» EXERCISE PROMPT: Across the entries that follow, tally every line holding the word "magija" and reply with the count alone.

═════ DATA FOR THE TASK

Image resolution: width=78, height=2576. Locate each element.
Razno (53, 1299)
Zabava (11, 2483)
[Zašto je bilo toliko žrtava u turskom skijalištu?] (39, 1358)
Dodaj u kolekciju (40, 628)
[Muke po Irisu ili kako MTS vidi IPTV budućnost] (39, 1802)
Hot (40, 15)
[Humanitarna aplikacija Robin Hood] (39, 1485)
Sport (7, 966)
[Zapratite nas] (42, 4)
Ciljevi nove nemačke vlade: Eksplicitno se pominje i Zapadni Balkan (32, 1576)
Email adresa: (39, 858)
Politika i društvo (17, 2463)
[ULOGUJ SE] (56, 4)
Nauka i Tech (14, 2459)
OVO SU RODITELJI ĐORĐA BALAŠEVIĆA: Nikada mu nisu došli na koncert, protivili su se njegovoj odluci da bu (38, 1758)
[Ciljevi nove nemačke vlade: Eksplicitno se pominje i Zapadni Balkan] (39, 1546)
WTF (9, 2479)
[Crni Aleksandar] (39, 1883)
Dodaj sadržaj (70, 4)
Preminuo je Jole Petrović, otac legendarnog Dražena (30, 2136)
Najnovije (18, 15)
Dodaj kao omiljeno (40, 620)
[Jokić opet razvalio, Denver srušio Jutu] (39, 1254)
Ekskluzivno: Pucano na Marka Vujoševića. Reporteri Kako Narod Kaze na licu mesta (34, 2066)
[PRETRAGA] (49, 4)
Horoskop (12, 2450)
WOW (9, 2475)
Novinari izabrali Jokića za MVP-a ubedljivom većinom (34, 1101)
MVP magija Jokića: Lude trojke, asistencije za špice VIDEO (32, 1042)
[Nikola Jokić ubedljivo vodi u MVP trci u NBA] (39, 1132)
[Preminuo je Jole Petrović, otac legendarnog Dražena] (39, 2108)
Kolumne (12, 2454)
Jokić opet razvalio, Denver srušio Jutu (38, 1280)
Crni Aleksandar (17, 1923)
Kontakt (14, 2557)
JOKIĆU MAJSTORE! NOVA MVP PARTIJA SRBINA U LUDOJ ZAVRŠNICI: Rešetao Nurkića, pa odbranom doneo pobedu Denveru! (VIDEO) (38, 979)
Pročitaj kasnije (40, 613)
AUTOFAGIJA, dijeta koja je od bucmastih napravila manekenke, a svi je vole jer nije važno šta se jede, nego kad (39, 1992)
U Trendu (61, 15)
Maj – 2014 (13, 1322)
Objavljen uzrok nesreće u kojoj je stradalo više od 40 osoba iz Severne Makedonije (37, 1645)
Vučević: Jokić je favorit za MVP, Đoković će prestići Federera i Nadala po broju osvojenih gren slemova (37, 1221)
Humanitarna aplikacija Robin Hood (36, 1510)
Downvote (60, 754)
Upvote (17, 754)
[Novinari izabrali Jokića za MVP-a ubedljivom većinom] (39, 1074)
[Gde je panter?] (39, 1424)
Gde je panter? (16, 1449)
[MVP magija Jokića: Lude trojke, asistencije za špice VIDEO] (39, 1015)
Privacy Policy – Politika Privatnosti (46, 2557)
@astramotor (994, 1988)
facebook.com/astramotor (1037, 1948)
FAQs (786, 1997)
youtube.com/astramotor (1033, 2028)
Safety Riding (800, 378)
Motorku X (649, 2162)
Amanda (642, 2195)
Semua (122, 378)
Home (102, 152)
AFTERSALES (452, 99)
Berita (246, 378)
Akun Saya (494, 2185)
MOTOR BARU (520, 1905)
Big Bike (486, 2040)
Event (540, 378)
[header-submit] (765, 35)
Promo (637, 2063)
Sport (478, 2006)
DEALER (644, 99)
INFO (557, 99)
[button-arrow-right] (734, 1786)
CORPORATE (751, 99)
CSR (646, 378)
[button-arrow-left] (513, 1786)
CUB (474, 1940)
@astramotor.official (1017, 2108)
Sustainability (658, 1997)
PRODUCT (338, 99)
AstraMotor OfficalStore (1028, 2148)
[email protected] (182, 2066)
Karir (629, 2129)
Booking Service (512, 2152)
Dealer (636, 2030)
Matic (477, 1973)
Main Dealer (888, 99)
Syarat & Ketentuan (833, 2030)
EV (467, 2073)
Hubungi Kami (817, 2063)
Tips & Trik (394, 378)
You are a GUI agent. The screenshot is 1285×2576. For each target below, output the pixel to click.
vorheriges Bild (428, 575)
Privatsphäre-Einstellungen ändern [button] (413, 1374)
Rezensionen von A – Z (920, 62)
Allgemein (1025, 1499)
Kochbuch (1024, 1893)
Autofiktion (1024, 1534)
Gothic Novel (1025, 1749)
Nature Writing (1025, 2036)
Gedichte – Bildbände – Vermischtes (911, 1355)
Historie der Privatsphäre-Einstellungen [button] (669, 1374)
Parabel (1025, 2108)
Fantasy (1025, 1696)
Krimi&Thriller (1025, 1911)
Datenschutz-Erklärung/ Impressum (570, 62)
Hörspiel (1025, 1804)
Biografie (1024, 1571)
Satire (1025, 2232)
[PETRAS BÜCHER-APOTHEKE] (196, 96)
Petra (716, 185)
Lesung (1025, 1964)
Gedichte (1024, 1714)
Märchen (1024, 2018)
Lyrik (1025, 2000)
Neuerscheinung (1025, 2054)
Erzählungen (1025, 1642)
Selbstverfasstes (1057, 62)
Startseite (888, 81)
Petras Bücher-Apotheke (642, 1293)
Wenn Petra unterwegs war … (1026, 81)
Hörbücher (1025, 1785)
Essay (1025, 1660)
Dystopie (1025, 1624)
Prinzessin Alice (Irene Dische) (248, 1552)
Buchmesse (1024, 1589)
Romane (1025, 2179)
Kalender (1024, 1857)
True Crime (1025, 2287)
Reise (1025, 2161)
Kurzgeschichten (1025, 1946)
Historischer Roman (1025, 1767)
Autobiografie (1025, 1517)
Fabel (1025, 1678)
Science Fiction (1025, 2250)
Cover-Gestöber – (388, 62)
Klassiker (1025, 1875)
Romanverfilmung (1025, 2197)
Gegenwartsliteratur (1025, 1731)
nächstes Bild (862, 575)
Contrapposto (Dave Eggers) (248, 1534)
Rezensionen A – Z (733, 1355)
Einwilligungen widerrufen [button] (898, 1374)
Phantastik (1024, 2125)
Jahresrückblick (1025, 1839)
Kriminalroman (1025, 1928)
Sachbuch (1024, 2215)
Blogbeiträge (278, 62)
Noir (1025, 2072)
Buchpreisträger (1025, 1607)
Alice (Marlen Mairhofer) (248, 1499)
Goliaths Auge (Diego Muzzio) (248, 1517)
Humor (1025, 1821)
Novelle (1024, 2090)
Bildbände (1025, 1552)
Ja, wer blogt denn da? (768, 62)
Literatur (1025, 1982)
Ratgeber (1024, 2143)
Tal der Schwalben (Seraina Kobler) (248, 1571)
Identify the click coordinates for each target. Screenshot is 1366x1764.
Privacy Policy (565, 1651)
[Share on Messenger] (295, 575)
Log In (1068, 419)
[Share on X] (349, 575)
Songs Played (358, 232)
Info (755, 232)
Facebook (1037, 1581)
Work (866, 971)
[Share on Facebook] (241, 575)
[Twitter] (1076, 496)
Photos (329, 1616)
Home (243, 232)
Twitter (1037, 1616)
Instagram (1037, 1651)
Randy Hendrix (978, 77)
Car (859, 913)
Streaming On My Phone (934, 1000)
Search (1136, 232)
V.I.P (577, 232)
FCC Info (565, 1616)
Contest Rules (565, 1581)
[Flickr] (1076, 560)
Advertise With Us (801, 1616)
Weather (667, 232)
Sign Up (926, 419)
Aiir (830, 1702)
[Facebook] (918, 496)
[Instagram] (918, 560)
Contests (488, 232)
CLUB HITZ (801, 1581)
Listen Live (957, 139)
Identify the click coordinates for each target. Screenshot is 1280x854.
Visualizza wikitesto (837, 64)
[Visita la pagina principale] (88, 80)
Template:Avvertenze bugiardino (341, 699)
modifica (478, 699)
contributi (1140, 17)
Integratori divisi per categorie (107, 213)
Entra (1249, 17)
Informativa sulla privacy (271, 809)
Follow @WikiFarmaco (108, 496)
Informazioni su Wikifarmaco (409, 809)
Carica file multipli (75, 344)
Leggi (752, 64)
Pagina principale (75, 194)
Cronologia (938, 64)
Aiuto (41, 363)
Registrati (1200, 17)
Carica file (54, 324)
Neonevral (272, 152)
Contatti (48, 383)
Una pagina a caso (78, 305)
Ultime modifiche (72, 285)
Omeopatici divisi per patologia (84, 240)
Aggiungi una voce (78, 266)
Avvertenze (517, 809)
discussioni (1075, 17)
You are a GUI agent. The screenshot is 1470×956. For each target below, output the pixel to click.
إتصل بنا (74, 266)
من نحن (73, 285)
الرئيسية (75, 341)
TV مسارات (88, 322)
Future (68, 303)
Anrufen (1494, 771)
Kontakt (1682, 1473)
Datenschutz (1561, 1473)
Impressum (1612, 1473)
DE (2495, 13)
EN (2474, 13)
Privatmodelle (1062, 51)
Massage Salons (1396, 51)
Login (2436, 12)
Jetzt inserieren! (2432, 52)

══════════

» RESULT OF THE TASK: 2